Ненавижу
всяческую мертвечину.
Обожаю
всяческую жизнь!
И тут же:
Тот,
кто постоянно
ясен,
тот,
по-моему,
просто глуп.
И еще:
В черном небе
молний поступь,
гром
ругней
в небесной драме, —
не гроза,
а это
просто
ревность
двигает горами.
А давно ли выплеснулось у него такое:
Я
теперь свободен
от любви и от плакатов,
шкурой
ревности медведь
лежит когтист.
И опять о том же:
Я ж
навек
любовью ранен,
еле-еле
волочусь.
Но не прошло и года, и:
С тобой мы в расчете,
и не к чему
перечень
взаимных болей,
бед
и обид.
Состояния души — разные. (Еще какие разные!) А душа — одна.
С легкой руки Тынянова в критике и литературоведении утвердился термин «лирический герой». Хотя и принес он с собою немало вреда, сам по себе он, может быть, на что-нибудь и годится. Но к Маяковскому он уж точно неприложим.
Едва ли не самая характерная особенность лирики Маяковского состоит как раз в том, что между конкретным лирическим «Я» поэта и его «лирическим героем» нет ни малейшего разрыва, ни даже крошечного «зазора». Маяковский входит в стих таким, каков он есть, со всеми — частными, казалось бы, даже не идущими к делу, не слишком существенными деталями и подробностями своего повседневного быта и бытия. С собакой Щеником и соседом Бальшиным, мамой — Александрой Алексеевной и сестрами Людой и Олей, с цифрами телефонных номеров и названиями улиц и переулков:
И вдруг
как по лампам пошло куролесить,
вся сеть телефонная рвется на нити.
— 67–10!
Соедините! —
В проулок!
Скорей!
Водопьяному в тишь!
…Не знаю,
плачут ли,
нет медведи,
но если плачут,
то именно так.
То именно так:
без сочувственной фальши
скулят,
заливаясь ущельной длиной.
И именно так их медвежий Бальшин,
скуленьем разбужен, ворчит за стеной.
Но дело, разумеется, не только в этих реалиях, в этих конкретностях, в этих бытовых подробностях и деталях. О том, что на самом деле нет никакой «непроходимой грани» между конкретно-реальным «Я» Владимира Маяковского и его лирическим героем, ярче всего свидетельствует живая, естественная, очень личная, неповторимо индивидуальная интонация его лирических строк:
— Не важно, мама,
дома вымою.
Теперь у меня раздолье —
вода.
Не в этом дело.
Родные!
Любимые!
Ведь вы меня любите?
Любите?
Да?
Так слушайте ж!
Тетя!
Сестры!
Мама!
Тушите елку!
Заприте дом!
Я вас поведу…
вы пойдете… Мы прямо…
Сейчас же…
все
возьмем и пойдем.
(«Про это»)
Если
я
чего написал,
если
чего
сказал —
тому виной
глаза-небеса,
любимой
моей
глаза.
Круглые
да карие.
горячие
до гари.
…………………………
Не домой,
не на суп,
а к любимой
в гости,
две
морковинки
несу
за зеленый хвостик.
Я
много дарил
конфект да букетов,
но больше
всех
дорогих даров
я помню
морковь драгоценную эту
и пол-полена
березовых дров…
(«Хорошо»)
Сравните интонацию этих (да и многих других) его лирических строк с интонацией (да и лексикой, и синтаксисом) самых личных, глубоко интимных его писем (почти все они теперь, слава богу, опубликованы) — и вы тотчас же убедитесь, что тут не просто сходство и даже не равенство, а — тождество.

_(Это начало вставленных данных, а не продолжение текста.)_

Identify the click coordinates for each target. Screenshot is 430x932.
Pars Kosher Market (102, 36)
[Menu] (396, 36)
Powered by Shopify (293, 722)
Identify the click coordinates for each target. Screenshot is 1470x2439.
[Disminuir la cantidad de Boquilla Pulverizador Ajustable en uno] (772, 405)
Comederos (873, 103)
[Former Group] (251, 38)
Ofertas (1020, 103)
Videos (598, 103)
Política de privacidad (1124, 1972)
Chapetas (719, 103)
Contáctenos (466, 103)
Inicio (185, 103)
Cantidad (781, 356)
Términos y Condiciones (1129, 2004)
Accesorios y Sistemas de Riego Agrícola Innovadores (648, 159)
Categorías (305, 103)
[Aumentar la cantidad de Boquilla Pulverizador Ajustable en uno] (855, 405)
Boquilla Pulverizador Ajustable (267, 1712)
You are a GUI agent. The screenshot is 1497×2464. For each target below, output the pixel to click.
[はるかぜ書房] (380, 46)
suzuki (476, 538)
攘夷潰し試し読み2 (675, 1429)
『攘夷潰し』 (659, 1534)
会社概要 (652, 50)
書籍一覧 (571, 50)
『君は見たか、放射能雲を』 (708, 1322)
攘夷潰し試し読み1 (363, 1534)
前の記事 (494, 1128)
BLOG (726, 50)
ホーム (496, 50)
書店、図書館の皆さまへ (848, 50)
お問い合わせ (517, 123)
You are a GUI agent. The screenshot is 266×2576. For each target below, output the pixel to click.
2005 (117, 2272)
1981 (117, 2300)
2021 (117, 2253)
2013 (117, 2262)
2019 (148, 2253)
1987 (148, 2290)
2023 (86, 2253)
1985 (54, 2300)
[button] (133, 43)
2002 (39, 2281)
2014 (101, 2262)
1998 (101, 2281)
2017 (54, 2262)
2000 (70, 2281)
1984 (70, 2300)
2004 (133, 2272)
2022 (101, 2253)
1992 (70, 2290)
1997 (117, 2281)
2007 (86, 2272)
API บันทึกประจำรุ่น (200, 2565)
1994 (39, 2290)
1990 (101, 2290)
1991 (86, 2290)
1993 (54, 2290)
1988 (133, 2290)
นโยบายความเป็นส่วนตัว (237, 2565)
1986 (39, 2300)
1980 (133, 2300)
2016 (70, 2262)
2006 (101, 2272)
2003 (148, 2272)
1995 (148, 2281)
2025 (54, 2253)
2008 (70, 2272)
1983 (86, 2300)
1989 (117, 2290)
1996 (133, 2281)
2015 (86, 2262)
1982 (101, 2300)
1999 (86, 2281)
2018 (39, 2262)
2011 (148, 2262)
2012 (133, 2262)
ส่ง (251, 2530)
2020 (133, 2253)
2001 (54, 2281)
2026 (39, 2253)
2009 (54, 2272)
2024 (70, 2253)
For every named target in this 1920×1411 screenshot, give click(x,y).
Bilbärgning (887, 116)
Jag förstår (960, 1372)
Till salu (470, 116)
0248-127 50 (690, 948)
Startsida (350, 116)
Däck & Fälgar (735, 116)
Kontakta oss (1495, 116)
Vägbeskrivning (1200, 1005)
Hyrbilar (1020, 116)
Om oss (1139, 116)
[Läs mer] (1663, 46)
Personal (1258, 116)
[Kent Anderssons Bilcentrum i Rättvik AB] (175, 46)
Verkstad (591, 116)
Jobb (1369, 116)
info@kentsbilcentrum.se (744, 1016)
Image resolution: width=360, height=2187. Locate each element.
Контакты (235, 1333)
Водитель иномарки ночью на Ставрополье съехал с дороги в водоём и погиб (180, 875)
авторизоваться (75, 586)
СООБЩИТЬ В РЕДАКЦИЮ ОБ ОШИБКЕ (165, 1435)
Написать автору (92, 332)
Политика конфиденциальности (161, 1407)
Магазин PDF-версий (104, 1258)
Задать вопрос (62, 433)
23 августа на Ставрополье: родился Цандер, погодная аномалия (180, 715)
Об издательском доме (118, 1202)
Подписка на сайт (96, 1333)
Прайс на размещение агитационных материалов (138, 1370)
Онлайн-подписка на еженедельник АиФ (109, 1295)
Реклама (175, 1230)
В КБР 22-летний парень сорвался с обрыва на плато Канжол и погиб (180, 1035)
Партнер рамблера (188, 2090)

И это — не только в стихах и письмах, обращенных к Лиле, зависимость его от которой была на грани патологии:
► Мой любимый Таник!..
…Ты приедешь ко мне. Да? Да?
Ты не парижанка. Ты настоящая рабочая девочка. У нас тебя должны все любить и все тебе обязаны радоваться.
Я ношу твое имя, как праздничный флаг над городским зданием. Оно развевается надо мной. И я не принижу его ни на миллиметр.
Милый! Мне без тебя совсем не нравится. Обдумай и пособирай мысли (а потом и вещи) и примерься сердцем своим к моей надежде взять тебя на лапы и привезть к нам, к себе в Москву.
У нас сейчас лучше, чем когда-нибудь и чем где-нибудь. Такого размаха общей работищи не знала никакая человечья история.
Радуюсь, как огромному подарку, тому, что и я впряжен в это напряжение. Таник! Ты способнейшая девушка! Стань инженером. Ты, право, можешь. Не траться целиком на шляпья.
Прости за несвойственную мне педагогику. Но как бы это хотелось!
Танька-инженерица где-нибудь на Алтае. Давай, а?